What I remember most about the war comes from my teenage years in the late 1960s, the height of the conflict. I started high school in 1969, and my freshman year was smooth sailing.
During my sophomore year, racial turmoil boiled over in our small Louisiana town. Integration had arrived, and two high schools in our area – one predominantly white and the other predominantly black – merged.
Those years were terrifying for everyone. Parents were picketing on the school sidewalks, and students were either scared or enraged.
I remember seeing our assistant principal with brass knuckles he’d confiscated from a student. The war halfway around the world didn’t scare me as much as the war inside the school walls.
“Did you have any family members serve in the war?”
The question brought me out of my reverie. None of my family members went overseas, but my friends’ older brothers and sisters were staging their own war.

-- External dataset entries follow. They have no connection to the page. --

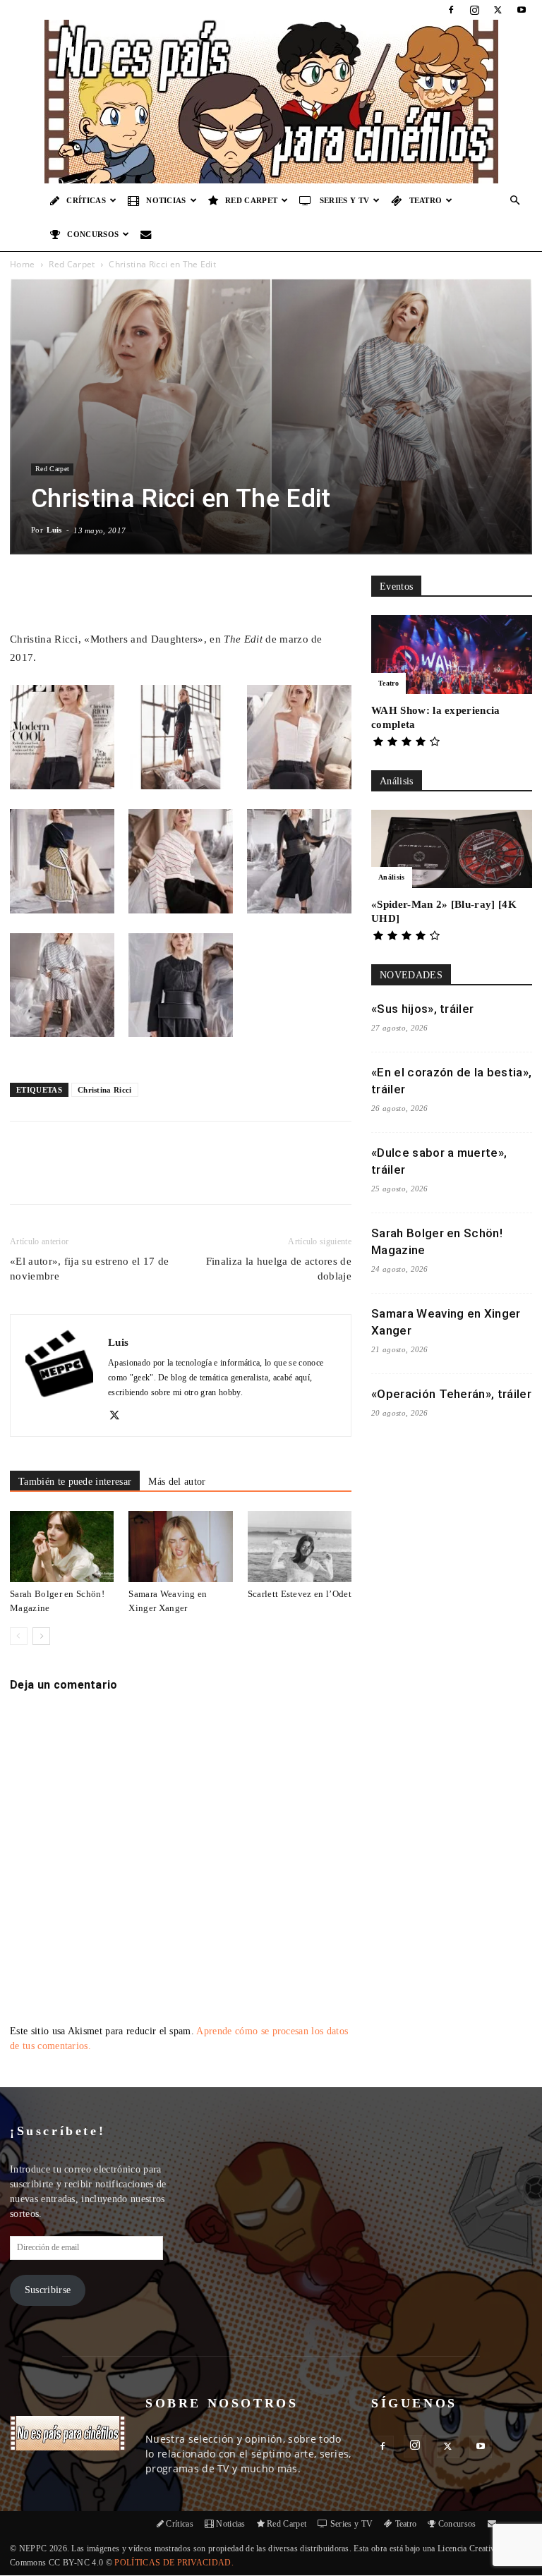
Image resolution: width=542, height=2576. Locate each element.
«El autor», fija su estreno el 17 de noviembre (89, 1269)
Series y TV (345, 200)
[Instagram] (474, 10)
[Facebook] (451, 10)
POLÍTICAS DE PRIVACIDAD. (174, 2563)
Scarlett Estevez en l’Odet (299, 1593)
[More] (267, 590)
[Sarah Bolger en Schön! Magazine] (62, 1546)
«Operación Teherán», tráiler (451, 1394)
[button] (515, 200)
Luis (54, 529)
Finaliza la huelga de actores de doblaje (278, 1269)
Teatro (425, 200)
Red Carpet (251, 200)
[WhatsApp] (174, 1175)
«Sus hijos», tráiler (422, 1009)
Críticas (86, 200)
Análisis (391, 877)
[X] (498, 10)
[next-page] (41, 1636)
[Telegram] (239, 1175)
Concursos (93, 234)
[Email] (207, 1175)
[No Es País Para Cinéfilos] (271, 101)
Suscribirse (48, 2290)
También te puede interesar (74, 1481)
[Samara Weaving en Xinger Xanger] (180, 1546)
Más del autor (176, 1481)
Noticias (166, 200)
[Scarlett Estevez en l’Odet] (299, 1546)
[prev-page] (19, 1636)
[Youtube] (521, 10)
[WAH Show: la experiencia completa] (451, 654)
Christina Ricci (105, 1090)
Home (22, 264)
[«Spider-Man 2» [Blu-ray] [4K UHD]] (451, 849)
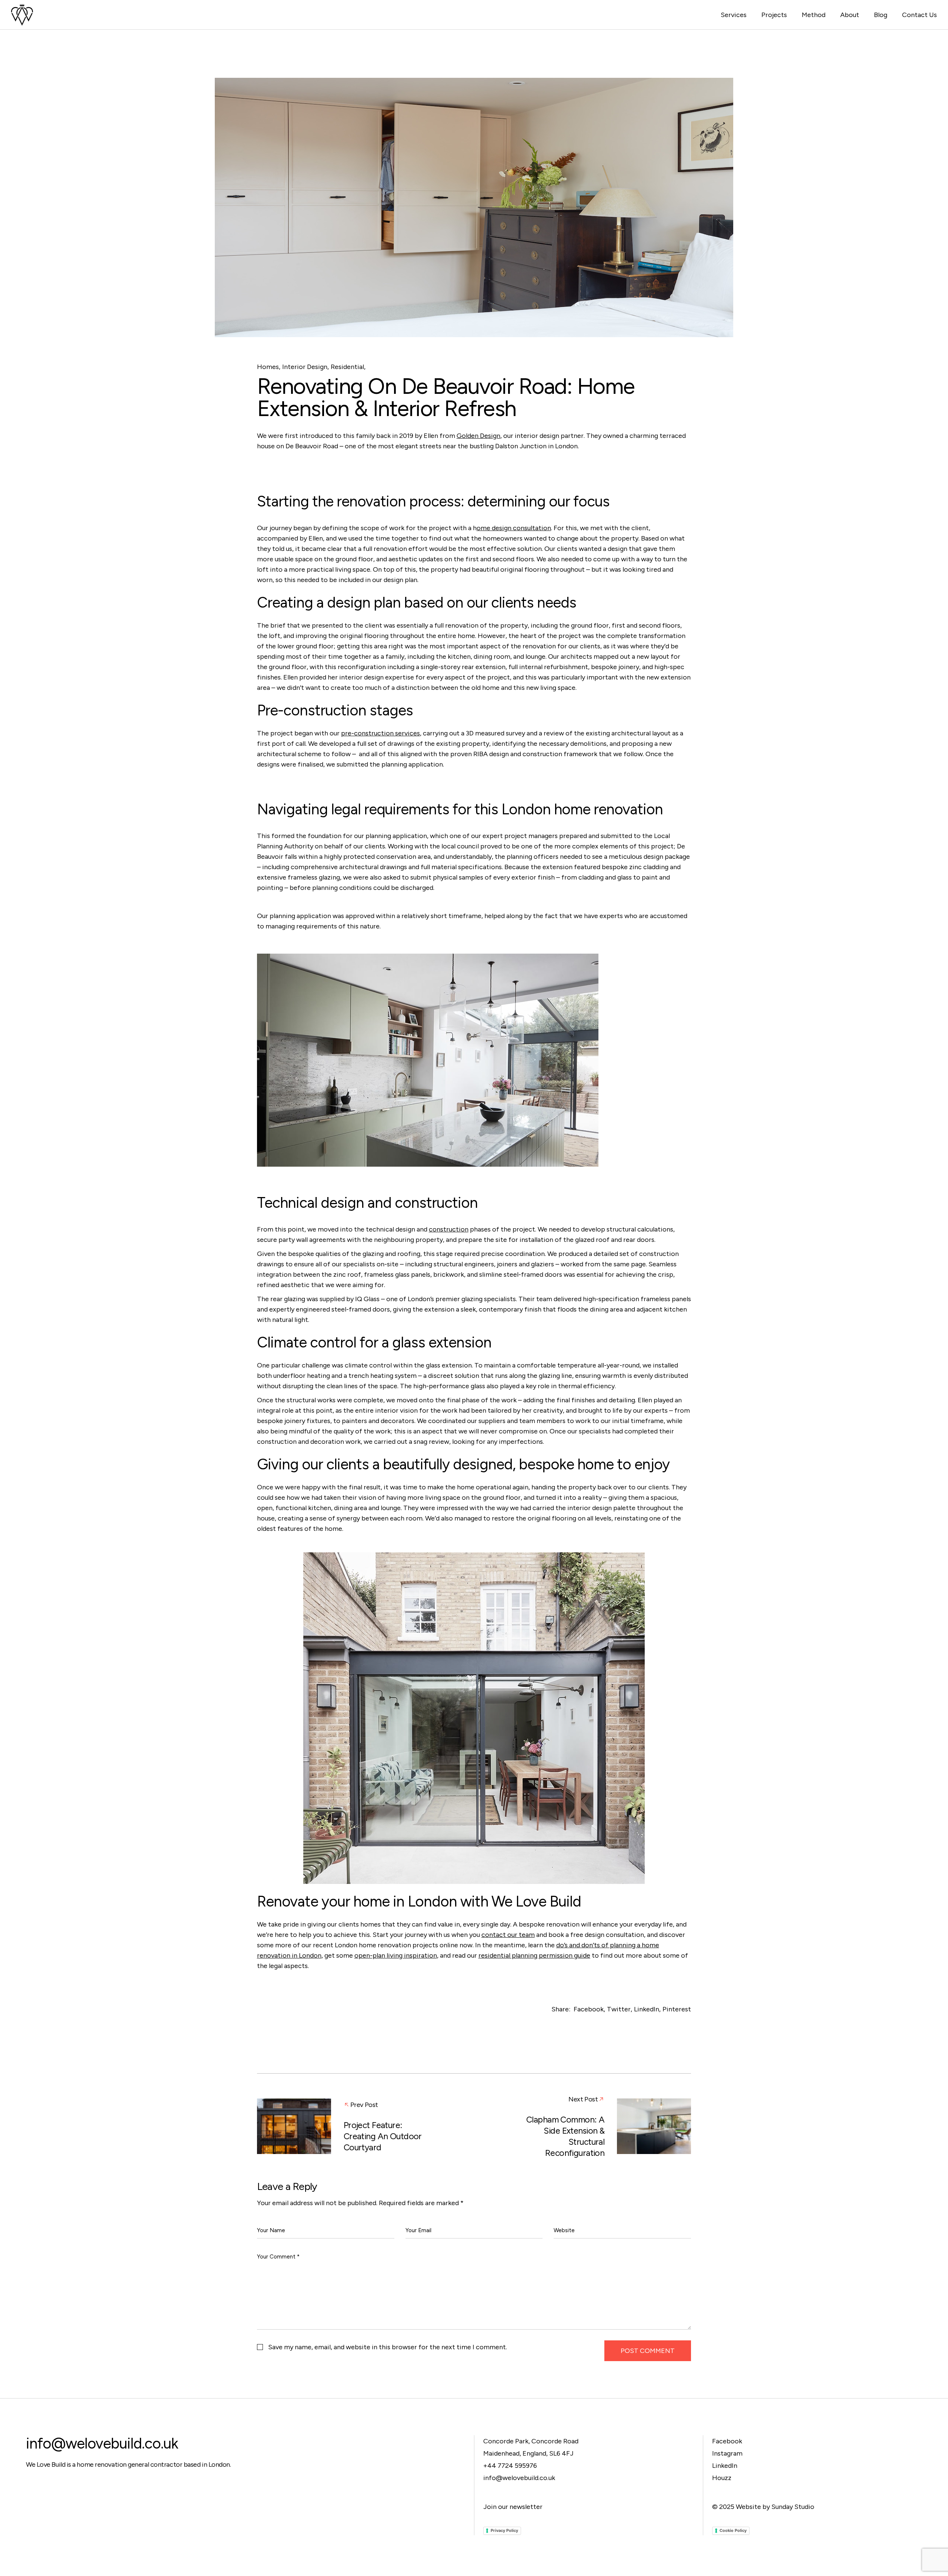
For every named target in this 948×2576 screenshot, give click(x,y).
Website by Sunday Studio (775, 2507)
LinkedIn (724, 2466)
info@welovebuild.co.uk (102, 2443)
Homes (268, 367)
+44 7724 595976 (510, 2466)
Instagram (727, 2453)
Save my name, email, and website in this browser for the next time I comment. (387, 2347)
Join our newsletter (513, 2507)
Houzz (721, 2478)
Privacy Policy (504, 2530)
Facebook (727, 2441)
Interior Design (304, 367)
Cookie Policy (733, 2530)
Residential (347, 367)
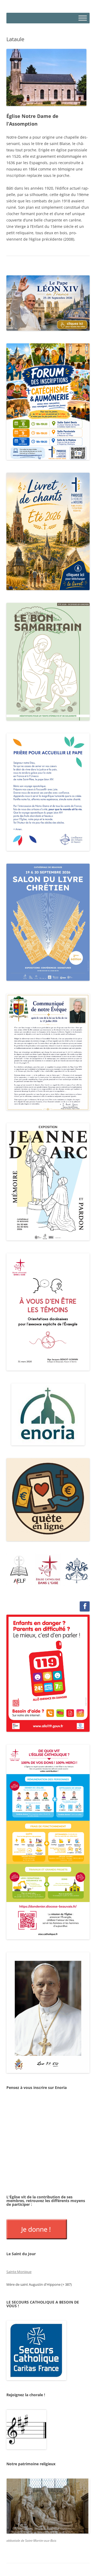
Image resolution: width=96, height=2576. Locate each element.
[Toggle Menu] (82, 17)
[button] (19, 1569)
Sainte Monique (18, 2271)
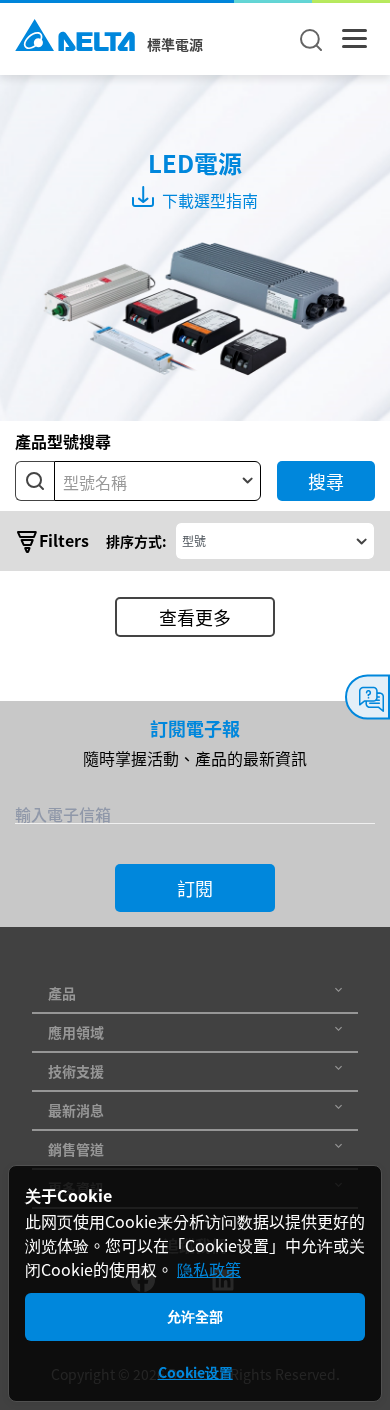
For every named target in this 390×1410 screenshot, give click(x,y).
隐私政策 (209, 1269)
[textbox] (157, 482)
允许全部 (195, 1316)
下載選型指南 (208, 200)
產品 (62, 993)
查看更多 (195, 617)
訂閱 (195, 888)
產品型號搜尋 (63, 441)
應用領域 (76, 1032)
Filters (64, 540)
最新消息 (76, 1110)
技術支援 (76, 1071)
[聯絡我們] (367, 697)
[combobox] (157, 481)
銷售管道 (76, 1149)
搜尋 (326, 481)
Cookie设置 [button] (195, 1372)
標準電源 (175, 44)
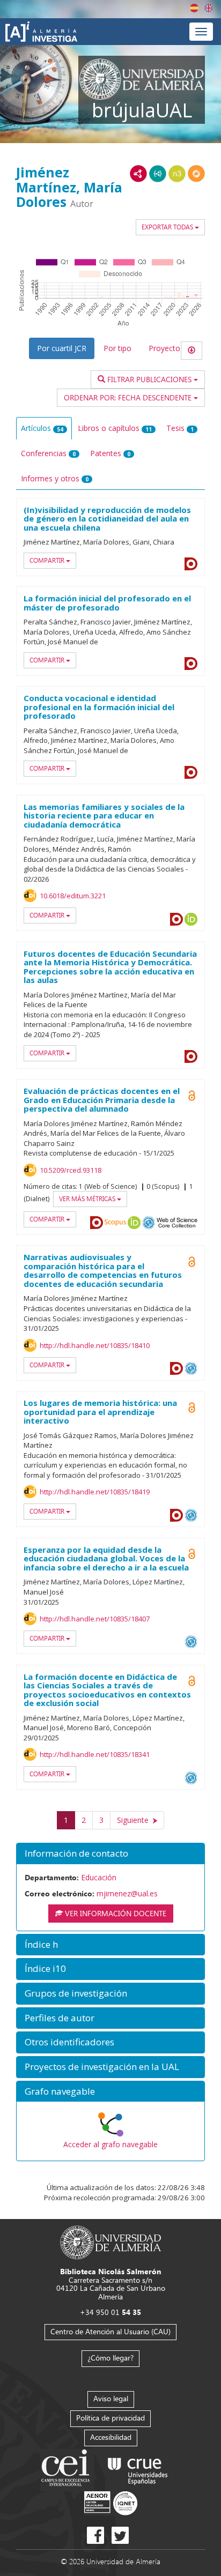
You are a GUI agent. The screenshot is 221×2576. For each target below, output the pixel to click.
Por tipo (117, 348)
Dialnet (191, 563)
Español (194, 8)
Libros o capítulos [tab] (115, 428)
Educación (98, 1877)
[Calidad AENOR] (110, 2502)
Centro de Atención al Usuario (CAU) (110, 2331)
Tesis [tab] (180, 428)
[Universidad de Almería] (110, 2242)
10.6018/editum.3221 (73, 895)
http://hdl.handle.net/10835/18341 (95, 1754)
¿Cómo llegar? (110, 2357)
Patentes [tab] (110, 453)
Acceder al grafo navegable (110, 2144)
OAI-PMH (148, 1222)
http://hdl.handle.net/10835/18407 (95, 1619)
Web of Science (177, 1222)
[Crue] (138, 2469)
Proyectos (166, 348)
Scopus (115, 1222)
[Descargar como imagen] (191, 350)
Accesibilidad (110, 2437)
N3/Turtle (177, 173)
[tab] (110, 1853)
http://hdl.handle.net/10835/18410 (95, 1345)
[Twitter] (120, 2535)
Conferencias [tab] (48, 453)
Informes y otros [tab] (55, 478)
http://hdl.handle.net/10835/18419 (95, 1492)
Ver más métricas (88, 1199)
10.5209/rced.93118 (70, 1170)
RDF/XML (138, 173)
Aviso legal (110, 2398)
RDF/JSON (196, 173)
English (208, 8)
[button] (110, 1853)
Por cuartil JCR (61, 348)
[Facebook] (95, 2535)
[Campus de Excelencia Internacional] (67, 2469)
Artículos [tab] (42, 428)
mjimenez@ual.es (127, 1893)
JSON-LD (157, 173)
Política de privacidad (110, 2418)
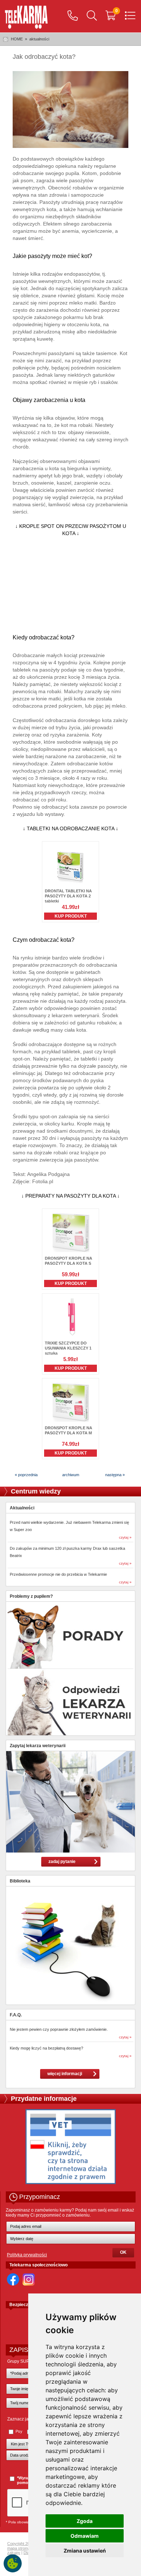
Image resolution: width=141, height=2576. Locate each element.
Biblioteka (20, 1881)
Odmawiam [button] (84, 2536)
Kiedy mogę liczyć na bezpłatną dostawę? (46, 2048)
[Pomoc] (73, 16)
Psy (19, 2431)
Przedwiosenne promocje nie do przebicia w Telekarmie (58, 1574)
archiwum (70, 1475)
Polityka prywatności (27, 2254)
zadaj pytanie (62, 1861)
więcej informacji (64, 2073)
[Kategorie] (130, 16)
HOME (17, 39)
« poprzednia (26, 1475)
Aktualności (22, 1507)
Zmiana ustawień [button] (85, 2550)
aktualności (39, 39)
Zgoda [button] (85, 2521)
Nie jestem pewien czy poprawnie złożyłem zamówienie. (59, 2029)
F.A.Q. (16, 2014)
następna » (115, 1475)
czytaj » (125, 1537)
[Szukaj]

Every day, it seemed, one would suddenly appear in bell bottom pants, love beads around their necks and their fingers in an perpetual “V” as they smiled and said “Peace, little sister.”
In school, boys were beginning to wear their hair in ponytails or in Afros, and the community was in an uproar.
Politics and the disintegration of my generation became part of our dinnertime conversation, and I went along quietly until Richard Nixon and Watergate put an end to my gullibility.
Up to that point, I thought the president was above reproach. After Watergate, I switched my voting designation to Independent and vowed to vote for principles, not parties.
“Did you know anybody who went to Vietnam?” Carlos asked.
His question silenced me. I didn’t personally know anybody who served when the war was going on, but I’ve interviewed quite a few veterans.
One man in particular has never left my thoughts. When we looked at pictures of him as a young man in the jungles of Vietnam, he cried for himself and all the boys who lost the ages of 18 to 25 to a war that took so many before their time.
His words echoed what a veteran from World War II had told me – he’d left home an idealistic boy and came home a man for whom reality was that death could come at any minute.
I had nothing to say to this grieving veteran. “Thank you” seemed like not enough and “I’m sorry” changed nothing. So I simply put my arm around his shoulder and sat there with him until the demons were silent.
“How did the war change you?” was the last question.
At the time, I didn’t think the war changed me at all. I didn’t have to go overseas, I didn’t put my life on the line nor did I have a family member who served.
But all of us who lived during that time changed. We became appreciative of our freedoms and discovered we had the right to change a political atmosphere that fostered corruption and allowed a vicious war to continue.
Wars change people, whether it’s a war on civil inequality, persecution half way around the world or a quiet discussion between a baby boomer and a young man ready to take on the world.
These changes will last long after the last bullet is fired.